忠実な変換作業の段階でつまづいている(かも知れない)事を、「意訳」を盾に平然とごまかす。
知ってか知らずか翻訳[言語変換]者が絶対やってはならぬ、原文の恣意的な改竄を結果的にしてしまっているのだ。そこに原作者への敬意なぞある筈が無い。
そんなモン、意訳ではなく「恣意訳」だ。厚顔無恥も甚だしい。
プロからアマまで、こんなごまかしとそれを許容する空気が蔓延してしまっている気がして仕方が無い。
まさかそんな誤訳に付随する恣意性にすら価値を見出そうとする意味不明な文化が日本にはあるのか。

彼には「ボブ・ディラン全詩集」という業績があるそうな。

どひゃー、何ちゅうお値段。私は勿論買いません。タダでもいらん。

私は木だけで森は見ていないが一事が万事だろう。
上に引用した「木」は詩というより寧ろ散文と呼ぶべきもの。
そんな、独立した名詞句なども含まれぬ、構文のしっかりした論理的な詞に対してすらこれだけ「詩的」(= 恣意的)な和訳を付けてしまっているのだから後は推して知るべし。ただただ原作者の詩人ボブディランが気の毒。

彼の「間違え方」を考察する事が、言語学や心理学、延いては日本の英語教育方法に役立つなんて事はあるかも知れない(私にとっては社会学的な考察をするきっかけにはなった)。

あ、言い忘れたので…
ド頭の if には even if の含意があるが、中川訳には無かった。
で、対訳の日本語は少しオカシナものだったがギリギリセーフと見なし、一々あげつらうのはやめた(と言ってあげつらってしまった)。
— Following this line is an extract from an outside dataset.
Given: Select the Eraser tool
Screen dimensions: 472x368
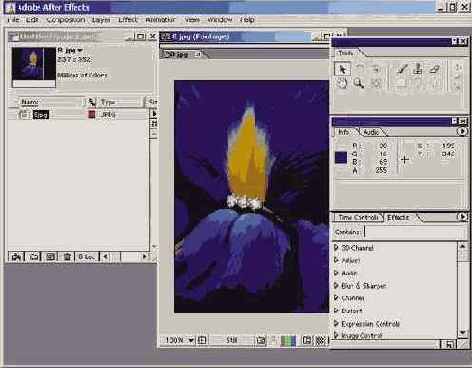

さて、バースの前半部分の行為(act)と思しき言葉を拾うと、一つになる、流れる、乾く、洗い流す、残る。
で、final のものは、残る(stay)。
これは自動詞で、主語が無生物なので、日本語では行為と言うより現象と呼ぶ方がしっくり来る。だから私の対訳には後者を付した。
これは正に意訳と呼ぶべき作業。

私は当初、一つ前の、洗い流す(wash away)を指すとも考えていた。それは、他動詞で「行為」的だから。
しかし、それでは文脈が通らない。するとやはり終幕と考えれば、この歌の主眼とも言うべき、心に残る、というのが相応しいと結論付けた。
これは正に解釈と呼ぶべき作業。

これら、変換、置換(意訳)、解釈、の作業はそれぞれ独立していなければならない(構文の把握なぞは変換以前の話)。
しつこい様だが、これらをごっちゃにして変換ミスを指摘された時の言い訳にしようとする者が少なくない様に思う。
言語という、現代ではかなり高度に体系化された、事象を表す手段をぞんざいに扱ってはならない。
ただ一方、規範文法等の権威を盾に取るが如き、行き過ぎた原理主義では、言語の実際を正確に把握できないだけでなく、意思伝達の道具としての言語の本来的な価値をも毀損しかねないとも思う。
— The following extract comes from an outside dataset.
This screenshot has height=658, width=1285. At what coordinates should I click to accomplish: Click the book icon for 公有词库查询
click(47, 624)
解釈から先は、原作者すら踏み込むべからざる、受け手によって異なる主観的真実があってもいいだろうし、多くの原作者はそれを承知してもいる。
しかし、翻訳者が意識的無意識的にズカズカと原文の領域に踏み込んで荒らし回る事を承知する原作者はいないだろう。そんな所に自由度があるわけではないから。
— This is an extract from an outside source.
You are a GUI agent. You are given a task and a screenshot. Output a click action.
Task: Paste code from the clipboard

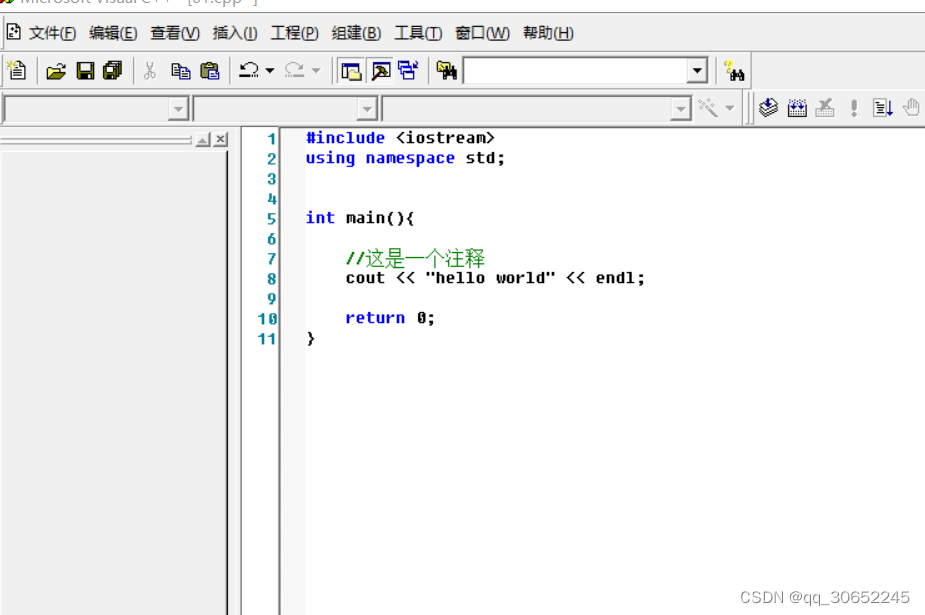pyautogui.click(x=210, y=70)
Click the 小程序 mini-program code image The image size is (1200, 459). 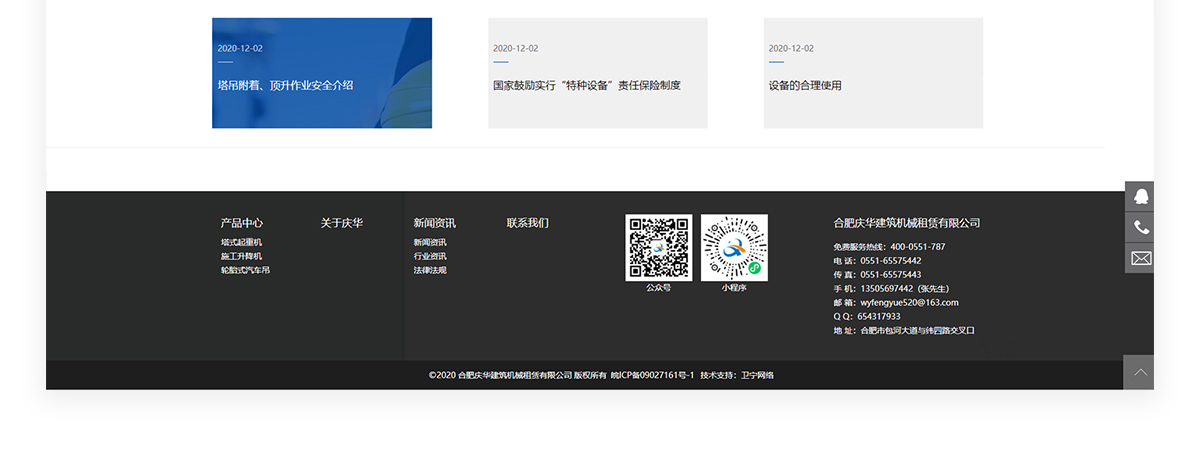(734, 247)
さっき、可及的、というしゃらくさい漢語を使った。なるべく、出来る限りの、という意味。
しかし中国語辞書によれば、この言葉には、アクセス可能な、という意味しか無い。
なるべく、という意を表すのは、尽可能、尽量。
これらは日本では使われない(少なくとも私はこの用例を知らない)。
この漢語に限った話ではないが、日本で最初に使った人、及び変換ミスのまま普及を許した人達は、なぜ元祖を参照しなかったのか。
何となく慣用に至ってしまう風潮は昔からあったのだろうか。
「恣意訳」に通じるものがある。
ついでに、「翻訳」も調べてみた。これはこのままでも通用する様だが、類語の中に、「平移」というのを発見。
我々にも分かり易いが、これには動の意味もある。
言語変換の本質をよく表している言葉だと感じた。翻訳とは平行でなきゃダメ。
無論、完全な一対一対応などあり得ないので、「可及的」平行でしょうが。

随分と前置きと言うか悪態が長くなってしまいました。
それではまず、sting.com より引用。

In the current climate it’s becoming increasingly difficult to distinguish ‘Democratic Freedom Fighters’ from drug dealing apolitical gangsters from Peace Corp workers from Marxist revolutionaries. Ben Linder, an American engineer, was killed in 1987 by the ‘Contras’ as a result of this confusion.
‘Nothing Like The Sun’ A&M Press Release, 10/87
(原文ママ、Peace の前の from は恐らく誤植)

87年、米国人エンジニアが、レーガン政権の資金提供を受けていたニカラグアの親米反政府民兵(コントラ)に殺されるという事件が起きた。
スティングはこの皮肉な事件を本作のモチーフにした。
それでも詞を書くに当たっては事の一般化という作業がなされている。
それが無ければ詞は新聞記事の様な物になっていただろう。
(例えば Deep Purple の Smoke on the Water などは記事、或は目撃談の様な詞。それはそれで興味深いものである事に変わりは無いが。)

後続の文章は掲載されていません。